The author has done quite a thorough job of research and presents us with fun anecdotes about our ancestors and the evolution of cooking vessels, implements, and eating habits. It's full of interesting, little known, and fascinating tidbits. I mean really! I never knew that those gigantic medieval roasts on the spits were often turned by a dog running on a treadmill. I wonder if the poor doggies at least got to gnaw on one of the bones from those juicy roasts? And I wonder if my dentist knows that up until the mid 1800's almost none of us had teeth aligned in the classic "overbite" formation?
As I read this, I realized what a mix of time frames we enjoy in our "modern" kitchens. It was such a fun read that really got me to thinking about how I approach food prep and eating. I love eating with chopsticks but I also own several sets of more traditional Western cutlery and tableware from sterling silver to stainless steel.
I still rely almost exclusively on my good steel knives for cutting and chopping (although I wield a wicked mezzaluna). My mandolin sits unused in its box. I gave away my Cuisinart - it took up way too much room on my kitchen counter. My little stick blender does a perfect job for my blending needs almost every day. I measure liquids in a pyrex measuring cup, and solids in stainless steel. I eyeball at least 50% of the dashes, pinches, tidbits and "to taste" ingredients I use and never realized until I read this that there are exact measurements certified for each of these, but who pays attention to mg or ml? Except for cake baking, I'm not a scientific "by the book" cook.
I don't own a rice cooker or a pressure cooker, I gave away my breadmaker, but I use an electric coffee bean grinder, an electric ice- cream maker and a big Kitchen Aid mixer to knead dough. My 45 year old electric Farberware rotisserie does just fine on days when I can't grill outside.
I own 5 different coffeemakers from the ubiquitous Mr. Coffee, to an elegant espresso machine. When the power goes, I still can boil water on the gas or wood burning stoves, so we can use our French press (but I'd better remember to grind an store some beans before the power goes!) I still squeeze lemons and oranges on a glass squeezie thingie by hand. I press my garlic with the side of a knife; grate my cheese, zest my lemons, and grind my nutmeg on a series of microplanes; and prep my apples for pies on a 1854 Green Mountain cast iron apple peeler-corer-slicer. My Revere copper bottomed pans are all 45 years old. I let my refrigerator make the ice cubes, and my slo-cooker do the boeuf bourginon, pulled pork, and Irish oatmeal.

-=-=-=-=-

● Requests:
#1 In the book review, list every job the writer does on microplanes.
#2 According to the book review, what often turned the huge medieval roasts on the spits?
#3 Carry on writing the book review from the point where it stops.

● Supplied records:

-=-=-=-=-

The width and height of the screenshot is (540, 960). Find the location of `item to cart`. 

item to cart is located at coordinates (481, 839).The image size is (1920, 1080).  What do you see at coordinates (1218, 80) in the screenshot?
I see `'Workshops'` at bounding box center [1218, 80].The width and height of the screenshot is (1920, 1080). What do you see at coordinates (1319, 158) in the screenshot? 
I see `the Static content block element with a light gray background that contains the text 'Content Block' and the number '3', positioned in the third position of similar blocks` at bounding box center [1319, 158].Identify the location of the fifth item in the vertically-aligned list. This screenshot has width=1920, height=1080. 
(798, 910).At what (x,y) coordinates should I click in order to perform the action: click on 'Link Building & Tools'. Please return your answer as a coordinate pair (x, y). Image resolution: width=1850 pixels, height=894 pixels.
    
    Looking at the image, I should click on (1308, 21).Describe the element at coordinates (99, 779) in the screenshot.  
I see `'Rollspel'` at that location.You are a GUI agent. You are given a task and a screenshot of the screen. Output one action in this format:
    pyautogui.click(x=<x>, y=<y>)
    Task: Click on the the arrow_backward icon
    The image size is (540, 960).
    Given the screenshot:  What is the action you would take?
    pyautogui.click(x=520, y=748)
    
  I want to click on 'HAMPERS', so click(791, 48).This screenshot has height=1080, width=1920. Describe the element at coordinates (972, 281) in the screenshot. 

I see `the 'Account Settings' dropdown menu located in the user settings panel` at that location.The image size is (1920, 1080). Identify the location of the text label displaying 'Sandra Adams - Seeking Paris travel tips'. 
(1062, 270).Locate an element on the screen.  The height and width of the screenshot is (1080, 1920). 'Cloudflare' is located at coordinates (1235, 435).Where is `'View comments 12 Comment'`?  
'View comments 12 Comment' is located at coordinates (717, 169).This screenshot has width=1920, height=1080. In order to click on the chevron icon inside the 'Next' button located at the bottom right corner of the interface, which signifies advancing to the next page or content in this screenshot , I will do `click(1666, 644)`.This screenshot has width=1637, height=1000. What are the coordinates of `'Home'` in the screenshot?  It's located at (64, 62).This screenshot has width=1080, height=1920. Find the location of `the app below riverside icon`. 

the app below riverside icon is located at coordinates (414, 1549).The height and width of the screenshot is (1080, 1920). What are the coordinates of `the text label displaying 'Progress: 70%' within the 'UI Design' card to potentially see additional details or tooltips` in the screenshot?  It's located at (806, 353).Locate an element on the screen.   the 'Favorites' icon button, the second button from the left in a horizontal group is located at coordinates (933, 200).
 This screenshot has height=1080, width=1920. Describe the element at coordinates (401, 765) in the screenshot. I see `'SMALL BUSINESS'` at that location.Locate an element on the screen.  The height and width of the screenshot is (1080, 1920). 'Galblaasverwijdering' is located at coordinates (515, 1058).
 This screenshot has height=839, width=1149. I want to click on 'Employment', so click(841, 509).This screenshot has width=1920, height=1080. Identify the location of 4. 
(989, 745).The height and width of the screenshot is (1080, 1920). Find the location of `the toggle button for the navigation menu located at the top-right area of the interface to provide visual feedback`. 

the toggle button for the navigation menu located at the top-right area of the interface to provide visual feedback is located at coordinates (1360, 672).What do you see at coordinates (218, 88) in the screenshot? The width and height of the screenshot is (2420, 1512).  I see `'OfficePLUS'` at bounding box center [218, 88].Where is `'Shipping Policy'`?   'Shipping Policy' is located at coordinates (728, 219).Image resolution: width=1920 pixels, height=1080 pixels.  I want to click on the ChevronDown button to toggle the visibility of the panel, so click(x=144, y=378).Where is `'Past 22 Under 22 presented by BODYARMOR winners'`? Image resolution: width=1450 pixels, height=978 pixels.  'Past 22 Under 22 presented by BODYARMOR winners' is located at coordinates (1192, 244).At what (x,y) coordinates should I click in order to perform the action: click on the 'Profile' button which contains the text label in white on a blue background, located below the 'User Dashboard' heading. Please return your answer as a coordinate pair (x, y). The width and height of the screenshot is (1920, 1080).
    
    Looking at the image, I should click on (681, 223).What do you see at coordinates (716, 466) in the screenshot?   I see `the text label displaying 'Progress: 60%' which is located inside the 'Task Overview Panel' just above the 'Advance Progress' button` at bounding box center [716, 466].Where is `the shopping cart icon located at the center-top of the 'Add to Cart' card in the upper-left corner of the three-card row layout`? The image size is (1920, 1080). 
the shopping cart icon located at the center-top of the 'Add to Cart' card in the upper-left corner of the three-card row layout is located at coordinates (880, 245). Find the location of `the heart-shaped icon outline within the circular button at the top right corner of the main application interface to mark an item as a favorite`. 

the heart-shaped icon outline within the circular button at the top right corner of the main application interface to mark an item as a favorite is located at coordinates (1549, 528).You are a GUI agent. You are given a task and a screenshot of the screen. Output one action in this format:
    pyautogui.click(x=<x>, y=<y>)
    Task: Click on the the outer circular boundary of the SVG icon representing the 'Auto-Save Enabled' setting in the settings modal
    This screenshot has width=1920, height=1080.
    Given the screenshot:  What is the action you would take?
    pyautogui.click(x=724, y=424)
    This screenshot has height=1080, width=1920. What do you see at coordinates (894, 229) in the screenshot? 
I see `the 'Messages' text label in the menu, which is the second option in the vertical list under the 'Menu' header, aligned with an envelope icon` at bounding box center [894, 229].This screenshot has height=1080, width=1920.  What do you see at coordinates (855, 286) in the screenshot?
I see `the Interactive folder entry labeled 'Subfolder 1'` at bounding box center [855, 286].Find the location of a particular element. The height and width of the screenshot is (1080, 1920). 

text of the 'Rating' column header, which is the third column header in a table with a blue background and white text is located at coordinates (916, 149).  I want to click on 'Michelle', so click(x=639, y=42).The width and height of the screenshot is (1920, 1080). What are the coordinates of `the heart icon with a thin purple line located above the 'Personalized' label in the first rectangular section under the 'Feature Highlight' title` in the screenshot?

-=-=-=-=-

● Outputs in order:
#1 Grating cheese, zesting lemons, and grinding nutmeg.

#2 A dog running on a treadmill.

#3
When we lived in Japan, I was too pregnant to lean over the short little gas stove in our little house, so I bought my first microwave and for 9 months, until we moved onbase and got an American stove again, I cooked EVERYTHING in the microwave. My daughter and I even baked christmas cookies in "the wave." We did a Thanksgiving turkey, cupcakes, coffee, baby bottles, popcorn, hot chocolate, meatloaf, noodles, mac and cheese, oatmeal, veggies, and applesauce. To this day, I still soften butter and icecream in it, with hardly an "oopsie." I did use an electric wok for stir frying and tempura. Now I cook with gas, my electric toaster oven, the slo-cooker, the waffle iron, the Farberware, and my trusty microwave (we're on the third one in 32 years). When the weather's good, we cook on a gas grill outside, but it took us thirty years to make the switch from charcoal to bottled gas on that one. Considering some of the evolutionary events described in this book that took centuries to complete, I guess I'm pretty modern.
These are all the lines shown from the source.